**Extrait retenu**
================
Montargis, février 2007
La considération comme réponse à la violence des jeunes
Depuis 1976, une Association intitulée ‘Centre d’Activités Sportives’ travaille dans l’agglomération lilloise auprès d’adolescents et de jeunes adultes, afin de les aider à modifier des comportements agressifs et violents par le biais d’activités sportives dites « à risques » - arts martiaux-escalade … Elle concerne actuellement près de trois cents jeunes par semaine, dans plusieurs centres de fonctionnement dont les villes de Roubaix, Tourcoing, Haubourdin et Loos. Depuis sa création, ce sont plus de 8000 jeunes qui ont participé aux activités et ont pu profiter d’un accompagnement éducatif adapté.
Le public-cible de l’association est composé principalement de jeunes issus des quartiers difficiles, qui arrivent dans l’un ou l’autre des centres par « cooptation », amenés par des copains déjà participants ou par des contacts directs entre les éducateurs et les jeunes dans les quartiers ou dans les centres –ville.
Nous sommes donc en lien permanent avec cette population adolescente, ce qui nous permet aujourd’hui de proposer quelques réflexions sur leurs comportements et d’émettre quelques hypothèses sur les réponses à y apporter. Elles viendront modestement compléter les nombreux ouvrages écrits les dernières années sur cette question.
Précarité et manque de confiance en soi :
La plupart de ces jeunes sont inscrits dans la précarité matérielle, comme on le sait, avec les difficultés à trouver une activité professionnelle assez durable pour être constructrice d’une véritable relation au travail. Cette précarité est aussi familiale : plus de 70% d’entre eux ont été élevés dans des familles monoparentales, plus rarement « recomposées ». L’absence du père est fréquente comme l’est aussi la succession d’adultes masculins dans la famille. Cette difficulté de construire une cellule familiale entraîne une sensation d’insécurité permanente : impossibilité de trouver un recours en cas de besoin, manque de cohérence des messages éducatifs, difficulté d’identification…
Très nombreux parmi ces jeunes sont ceux qui déclarent dans nos entretiens manquer de confiance en eux, croire qu’il vaut mieux ne pas essayer (puisqu’on va encore échouer)… ce sentiment est d’ailleurs partagé à la fois par ceux qui semblent effacés, en retrait, et aussi par ceux qui manifestent une forte agressivité, voire de la violence dans leurs rapports avec l’environnement.
L’échec scolaire :
On peut également constater que la quasi-totalité d’entre eux ont été en rupture scolaire, parfois très tôt, l’Ecole devenant le lieu insupportable de l’échec entretenu et perpétué par les enseignants. Pourtant rares sont ceux qui « en veulent à l’Ecole ». C’est plutôt eux-mêmes qu’ils remettent en cause, persuadés qu’ils ne sont pas bons, qu’ils n’ont pas ce qu’il faut pour apprendre. Orientés par défaut, parfois au mépris de la simple logique (que dire de cet adolescent costaud qui voulait devenir bûcheron par amour de la nature et de la liberté et qu’on a orienté dans la menuiserie industrielle… pour un échec prévisible), ils arrivent souvent au Lycée professionnel dans des sections qu’ils n’ont pas choisies -ils ne savent d’ailleurs pas quoi choisir- et sont absentéistes avant d’être exclus.
================
**Entrées fournies**
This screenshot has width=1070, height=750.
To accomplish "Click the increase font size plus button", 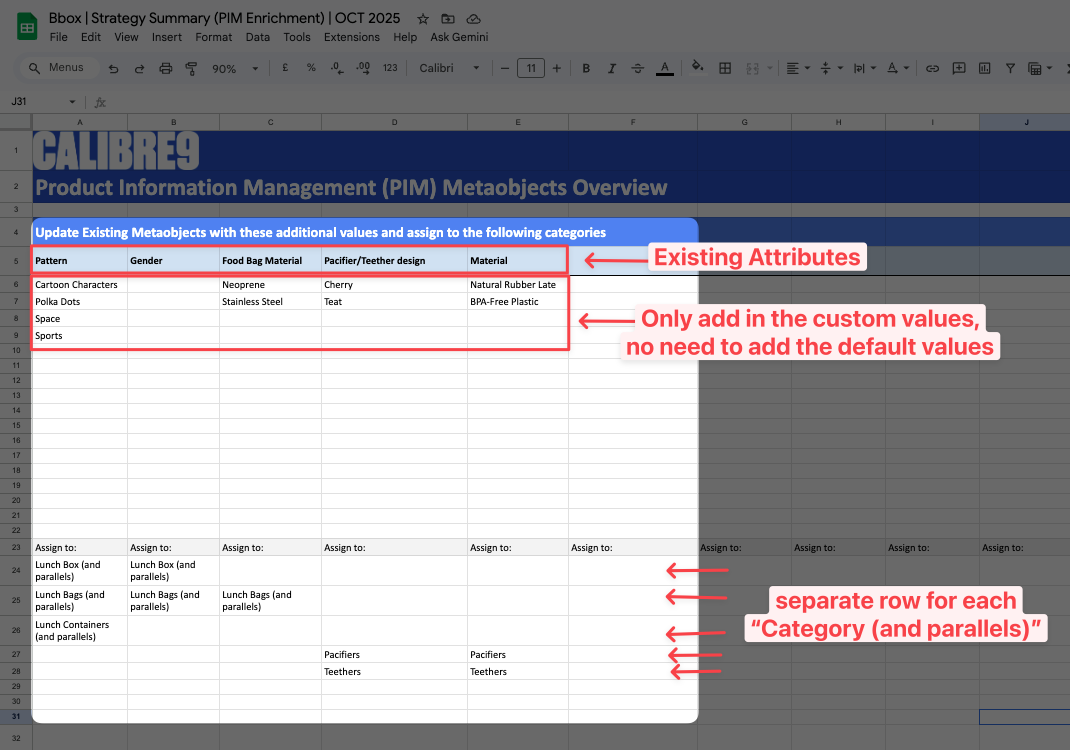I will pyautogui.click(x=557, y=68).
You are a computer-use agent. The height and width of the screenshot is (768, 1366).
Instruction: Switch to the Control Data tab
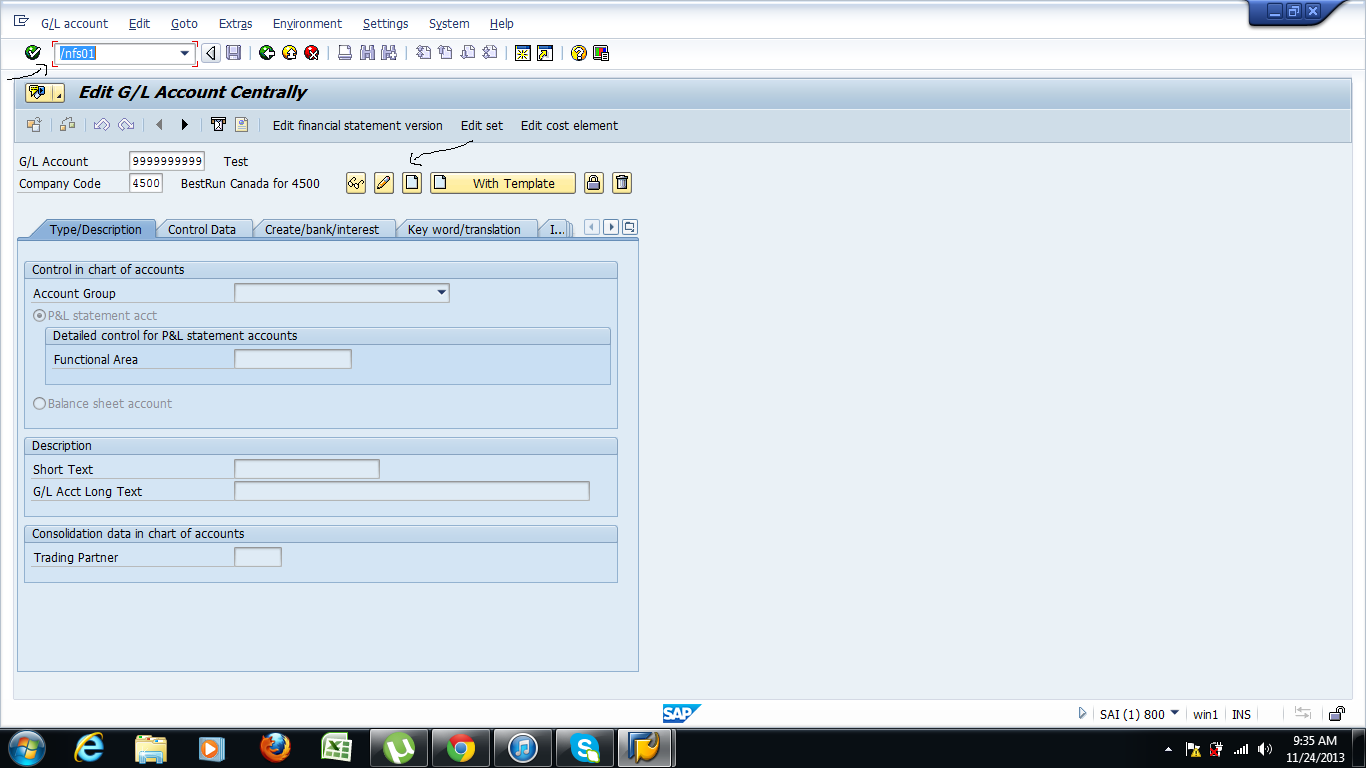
================
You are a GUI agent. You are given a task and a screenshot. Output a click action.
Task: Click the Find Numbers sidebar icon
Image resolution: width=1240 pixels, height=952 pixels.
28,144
================
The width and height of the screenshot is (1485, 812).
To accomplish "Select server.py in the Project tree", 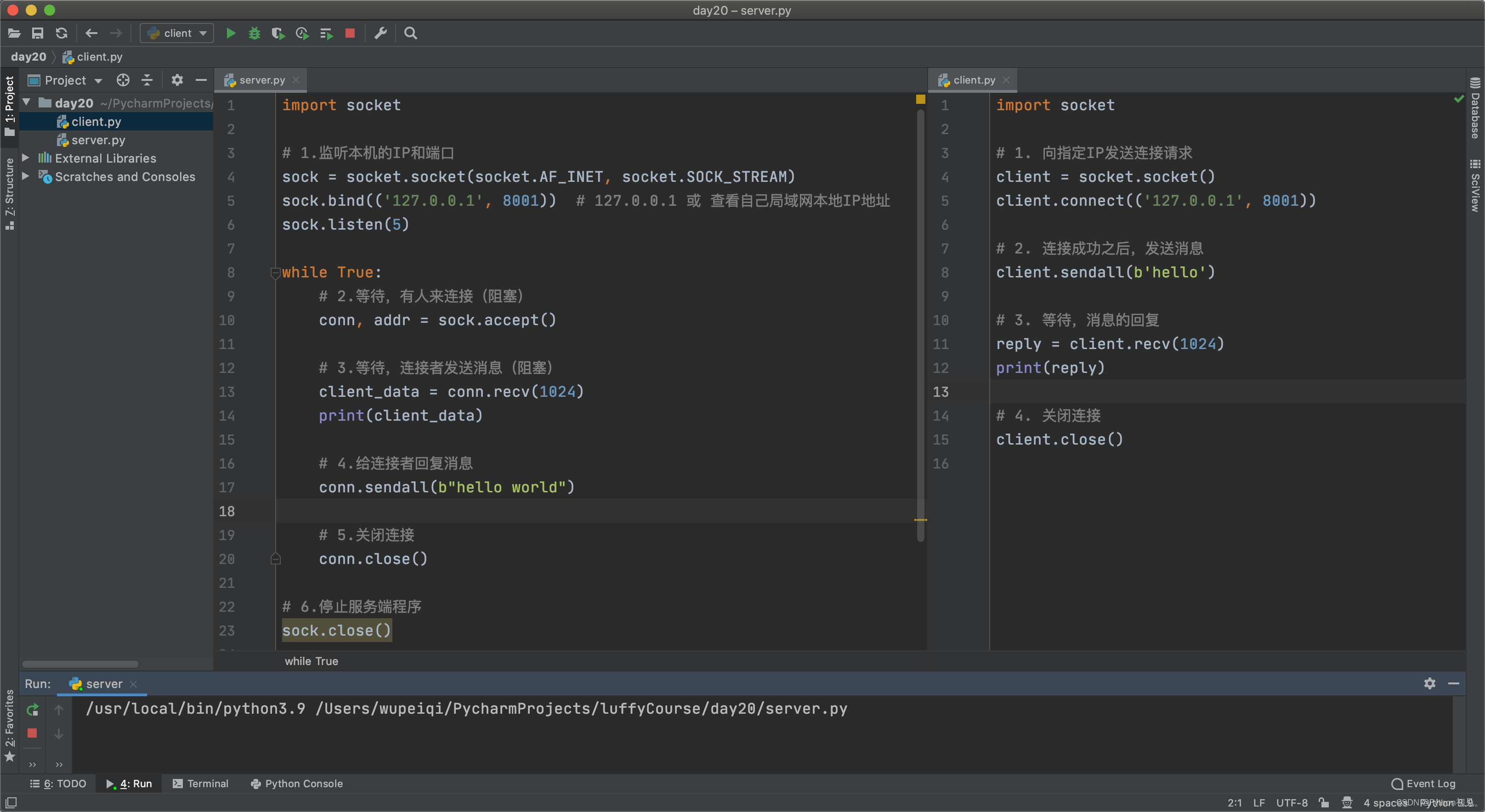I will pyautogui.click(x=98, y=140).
================
**Objectif énoncé 1**
Reproduisez le passage de l'extrait sur la violence des jeunes commençant à "Nous sommes donc" et s'achevant à "sur cette question.", en substituant "jeunesse" à "population adolescente".
**Objectif énoncé 2**
Combien de lignes des entrées contiennent la chaîne "width" ? Indiquez uniquement ce nombre.
L'extrait et les entrées n'ont aucun lien entre eux.

**Réponse 1**
Nous sommes donc en lien permanent avec cette jeunesse, ce qui nous permet aujourd’hui de proposer quelques réflexions sur leurs comportements et d’émettre quelques hypothèses sur les réponses à y apporter. Elles viendront modestement compléter les nombreux ouvrages écrits les dernières années sur cette question.

**Réponse 2**
4